Inputs and outputs of the cnrm-fgoal composite model indicate slight alterations of water resources until the forties, then a huge alteration from the middle of the 21st century and a maximum drop in the sixties, with a significant drop in precipitation (−13%), runoff (−37%), groundwater recharge (−21%) and Green Water (−8%). Subsequently, we note a recovery in all indicators, so that the average variation over most of the 21st century, from 2021 to 2100, will be a decrease of −9% for precipitation, −21% for runoff, −15% for recharge, and −6% for Green Water.
To our initial question, stated as follows: can we predict Water Resources only with GCMs, without downscaling, the results obtained in the present study show that the use of the raw predictions of original climate models for hydrological modeling purposes on large basins is possible. Simulations at these scales appear to provide relative precisions comparable to what has been produced in Northen Tunisia by Regional Models applied to small/moderate basins after inputs bias corrections.

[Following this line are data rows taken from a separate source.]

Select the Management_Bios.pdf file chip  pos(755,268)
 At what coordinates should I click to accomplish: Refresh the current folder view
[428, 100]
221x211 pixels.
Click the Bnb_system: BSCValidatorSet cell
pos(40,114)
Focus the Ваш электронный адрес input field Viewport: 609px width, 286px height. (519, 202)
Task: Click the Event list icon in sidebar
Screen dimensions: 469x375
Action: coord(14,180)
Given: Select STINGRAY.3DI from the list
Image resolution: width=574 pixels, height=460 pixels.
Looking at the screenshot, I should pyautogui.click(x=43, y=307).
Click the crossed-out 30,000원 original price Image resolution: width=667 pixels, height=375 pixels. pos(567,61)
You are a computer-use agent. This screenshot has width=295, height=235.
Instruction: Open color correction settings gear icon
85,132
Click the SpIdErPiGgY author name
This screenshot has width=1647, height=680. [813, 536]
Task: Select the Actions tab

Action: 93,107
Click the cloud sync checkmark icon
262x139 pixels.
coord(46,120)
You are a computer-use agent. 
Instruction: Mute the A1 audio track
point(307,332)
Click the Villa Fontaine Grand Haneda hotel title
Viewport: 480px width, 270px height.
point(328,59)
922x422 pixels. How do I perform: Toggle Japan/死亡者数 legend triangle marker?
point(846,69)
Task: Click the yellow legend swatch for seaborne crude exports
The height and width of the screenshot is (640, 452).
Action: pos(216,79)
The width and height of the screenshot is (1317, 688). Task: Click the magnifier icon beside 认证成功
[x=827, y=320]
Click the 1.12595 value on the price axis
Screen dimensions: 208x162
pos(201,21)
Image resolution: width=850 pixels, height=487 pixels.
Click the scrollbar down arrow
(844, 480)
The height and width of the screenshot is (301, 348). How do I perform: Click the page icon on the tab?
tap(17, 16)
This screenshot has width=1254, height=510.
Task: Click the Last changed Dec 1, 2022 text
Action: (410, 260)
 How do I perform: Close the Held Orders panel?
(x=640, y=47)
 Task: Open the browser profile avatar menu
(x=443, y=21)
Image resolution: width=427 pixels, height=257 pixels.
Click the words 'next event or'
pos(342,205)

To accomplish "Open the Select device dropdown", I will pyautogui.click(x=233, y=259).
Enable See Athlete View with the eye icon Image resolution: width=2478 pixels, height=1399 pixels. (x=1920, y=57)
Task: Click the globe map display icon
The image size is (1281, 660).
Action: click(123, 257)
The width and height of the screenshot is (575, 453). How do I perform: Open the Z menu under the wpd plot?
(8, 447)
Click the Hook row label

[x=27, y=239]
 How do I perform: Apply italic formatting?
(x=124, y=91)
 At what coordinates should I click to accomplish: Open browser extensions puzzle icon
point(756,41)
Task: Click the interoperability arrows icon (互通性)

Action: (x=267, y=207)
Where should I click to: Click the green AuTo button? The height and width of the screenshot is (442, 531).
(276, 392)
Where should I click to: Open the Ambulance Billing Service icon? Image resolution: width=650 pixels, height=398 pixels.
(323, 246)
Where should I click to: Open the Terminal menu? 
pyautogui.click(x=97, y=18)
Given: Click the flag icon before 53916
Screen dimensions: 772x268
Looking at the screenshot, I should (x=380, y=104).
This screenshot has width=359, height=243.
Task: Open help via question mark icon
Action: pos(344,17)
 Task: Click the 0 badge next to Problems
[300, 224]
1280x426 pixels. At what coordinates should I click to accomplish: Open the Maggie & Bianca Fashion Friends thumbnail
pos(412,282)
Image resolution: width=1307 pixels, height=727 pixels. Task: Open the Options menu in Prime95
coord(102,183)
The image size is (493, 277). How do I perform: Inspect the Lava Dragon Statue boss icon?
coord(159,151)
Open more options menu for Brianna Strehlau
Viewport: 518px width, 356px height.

The direct implementation of climate predictions for hydrological studies is fundamentally based on a rigorous selection of suitable climate models for the region, carried out based on an exhaustive analysis of the historical simulations of the climatic models and their comparison with observed data on the same periods. This requires that reliable and complete hydrological data are available on spatiotemporal scales compatible with those of climate simulations.
Conflicts of interest
Authors have no conflict of interest to declare.